Reviewer: CdeWinter78 Signed starstarstarstarstar
Date: 04/11/09 Title: Chapter 3: Vigil

The words that stayed in from your origional draft are well selected. Enjoyed "gritty, drought-dry eyes" - fabulous!!

Also the way you weave his injuries into this giving us hints at what may have happened to him, really works. But your master stroke has to be the disoriented state that stems from Dean's concussion... of course he's using fewer words!! Crafty - and well crafted.

 
Reviewer: CdeWinter78 Signed starstarstarstarstar
Date: 04/11/09 Title: Chapter 4: Goodwill worn away

Loggers? Really? Hmm would not have guessed that. Still your descriptives are amazing here- especially when you describe Sammy's eyes. But my favorite has to be "Goodwill worn away by brotherly love", it plays to the very heart of the dark roads their family devotion takes each of them in the cannon.

 
Reviewer: CdeWinter78 Signed starstarstarstar
Date: 04/11/09 Title: Chapter 5: Logger Alert

You keep the story moving well despite the word count. The fight scene works, a real accomplishment! 

 
Reviewer: CdeWinter78 Signed starstarstarstarhalf-star
Date: 04/11/09 Title: Chapter 6: Belly of the beast

Enjoyed the double drabble - for me I thought your story was getting there, though perhaps this part of your tale needed more fleshing out (no pun intended). So ham fisted Loggers working for something tall dark and toothy??? More like it - don't really know why that didn't quite sit with me, the fact that Dean was taken out by humans. Of course it would have happened often with their lifestyle!

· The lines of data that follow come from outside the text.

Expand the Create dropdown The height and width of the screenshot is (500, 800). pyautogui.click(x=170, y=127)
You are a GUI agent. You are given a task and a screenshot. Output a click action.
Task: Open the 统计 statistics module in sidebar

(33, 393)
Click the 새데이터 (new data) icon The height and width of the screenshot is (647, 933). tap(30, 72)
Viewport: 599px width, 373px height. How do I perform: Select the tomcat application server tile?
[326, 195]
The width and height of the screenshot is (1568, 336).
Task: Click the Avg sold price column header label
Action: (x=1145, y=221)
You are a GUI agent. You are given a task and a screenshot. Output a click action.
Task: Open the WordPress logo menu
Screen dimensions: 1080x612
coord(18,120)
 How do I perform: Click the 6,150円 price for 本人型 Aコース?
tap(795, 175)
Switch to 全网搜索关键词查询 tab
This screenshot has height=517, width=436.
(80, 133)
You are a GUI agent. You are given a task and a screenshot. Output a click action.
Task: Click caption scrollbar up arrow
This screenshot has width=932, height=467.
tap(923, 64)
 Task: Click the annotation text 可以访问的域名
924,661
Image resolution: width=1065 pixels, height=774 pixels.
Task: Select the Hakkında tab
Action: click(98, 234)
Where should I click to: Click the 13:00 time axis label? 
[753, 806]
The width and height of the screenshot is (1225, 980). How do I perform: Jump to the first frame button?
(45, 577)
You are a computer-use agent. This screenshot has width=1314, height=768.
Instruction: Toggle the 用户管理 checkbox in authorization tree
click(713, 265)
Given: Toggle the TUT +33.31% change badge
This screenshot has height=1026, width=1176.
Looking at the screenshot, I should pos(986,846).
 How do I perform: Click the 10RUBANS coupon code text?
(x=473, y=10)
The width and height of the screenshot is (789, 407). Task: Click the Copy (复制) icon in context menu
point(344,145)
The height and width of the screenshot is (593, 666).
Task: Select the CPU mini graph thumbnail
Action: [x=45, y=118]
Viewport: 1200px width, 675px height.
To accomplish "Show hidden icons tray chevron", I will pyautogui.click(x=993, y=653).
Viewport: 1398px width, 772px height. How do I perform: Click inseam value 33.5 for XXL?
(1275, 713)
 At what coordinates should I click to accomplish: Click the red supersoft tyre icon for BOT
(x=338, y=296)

Liked the progression of his thoughts as he realizes where he is - practical panicker Dean's first thoughts (maybe afet ouch?) is that Sammy was spared this, very in character!

 
Reviewer: CdeWinter78 Signed starstarstarstarstar
Date: 04/11/09 Title: Chapter 7: Out of time

You just have totip your hat to any piece that starts out with a "bone torch" and a shadowy creature whose "pores ooze malice"!!!! Beautiful descriptives, love the true to life description of the creature coming towards him as seen by (bone) torchlight.